Ana Marie Cox, don't the media reward politicians and others who say inflammatory things, as opposed to mild-mannered moderates?
ANA MARIE COX, WASHINGTON CORRESPONDENT, "GQ": Well, it depends what you mean by reward. I mean, is covering that a reward? Is giving someone air time a reward? What I think is really interesting --
KURTZ: Well, I would say it is a reward. There are 535 members of Congress. When you shout "You lie!" or "Baby killer!" or Alan Grayson said Republicans want old people to die, you get booked on shows.
COX: You do.
KURTZ: You get your profile raised.
COX: But I don't know if that necessarily translates into power, especially power when it comes to this White House.
As you know, I've been doing some research for this long-term project at "GQ" on the D.C. power list. And the interesting thing about talking to the White House about who the powerful journalists are, they don't mention anyone at Fox, they don't mention anyone at MSNBC. They mention a few people at CNN.
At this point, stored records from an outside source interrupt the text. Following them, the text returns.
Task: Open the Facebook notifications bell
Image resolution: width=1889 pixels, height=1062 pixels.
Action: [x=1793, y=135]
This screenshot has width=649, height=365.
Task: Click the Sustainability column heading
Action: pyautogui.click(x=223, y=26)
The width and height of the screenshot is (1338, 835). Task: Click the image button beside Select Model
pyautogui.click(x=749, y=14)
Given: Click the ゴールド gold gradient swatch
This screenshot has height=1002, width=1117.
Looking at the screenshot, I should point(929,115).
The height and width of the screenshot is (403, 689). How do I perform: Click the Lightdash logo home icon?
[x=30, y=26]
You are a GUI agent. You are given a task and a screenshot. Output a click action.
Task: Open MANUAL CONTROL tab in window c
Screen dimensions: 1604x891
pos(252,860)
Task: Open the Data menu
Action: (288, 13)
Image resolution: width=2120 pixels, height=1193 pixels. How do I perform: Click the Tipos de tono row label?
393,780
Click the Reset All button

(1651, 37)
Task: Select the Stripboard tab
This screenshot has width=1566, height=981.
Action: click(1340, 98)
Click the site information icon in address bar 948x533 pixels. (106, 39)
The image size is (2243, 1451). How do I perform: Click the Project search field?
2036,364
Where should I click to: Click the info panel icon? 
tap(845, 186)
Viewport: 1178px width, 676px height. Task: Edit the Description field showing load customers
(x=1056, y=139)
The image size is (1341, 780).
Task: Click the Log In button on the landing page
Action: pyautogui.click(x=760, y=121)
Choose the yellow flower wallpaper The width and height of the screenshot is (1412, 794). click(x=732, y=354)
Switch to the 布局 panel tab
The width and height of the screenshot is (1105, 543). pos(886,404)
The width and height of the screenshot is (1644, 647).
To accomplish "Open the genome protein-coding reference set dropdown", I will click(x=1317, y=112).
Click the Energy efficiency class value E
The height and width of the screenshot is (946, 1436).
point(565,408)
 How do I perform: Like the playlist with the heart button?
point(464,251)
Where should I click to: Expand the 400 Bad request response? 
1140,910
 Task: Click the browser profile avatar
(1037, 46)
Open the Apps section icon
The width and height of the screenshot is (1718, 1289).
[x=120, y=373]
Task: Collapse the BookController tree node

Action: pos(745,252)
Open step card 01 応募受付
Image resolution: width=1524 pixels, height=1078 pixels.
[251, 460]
But it really is focused mainly on sort of the big traditional print outlets, as well as some Internet outlets. They don't think of the stuff that goes on at Fox as something that's really harming them. I mean, it may harm them in sort of -- it excites a certain amount of base that's never going to vote for them anyway, but it's not something that they're like, you know --
Of course, the power elite inside the Beltway keeps getting their agenda blocked by that "certain amount of the base" because they underestimate and minimize them -- and especially the ability of Fox News and the right-wing media to whip up a hysterical frenzy among the Tea Party folks.
After all, Erik Erickson got hired by CNN because he writes whacked out things on his blog and that raised his profile in the minds of CNN. See any liberal provocateurs being hired at CNN?
At least Craig Crawford got it right:
CRAWFORD: The mainstream media falls prey to this false equivalency stuff. I mean, comparing the Code Pink, you know, speech interrupter at Rove's book signing to a bunch of militia who planned to kill police officers and blow up their funerals, you know, the media is prone to those false equivalents.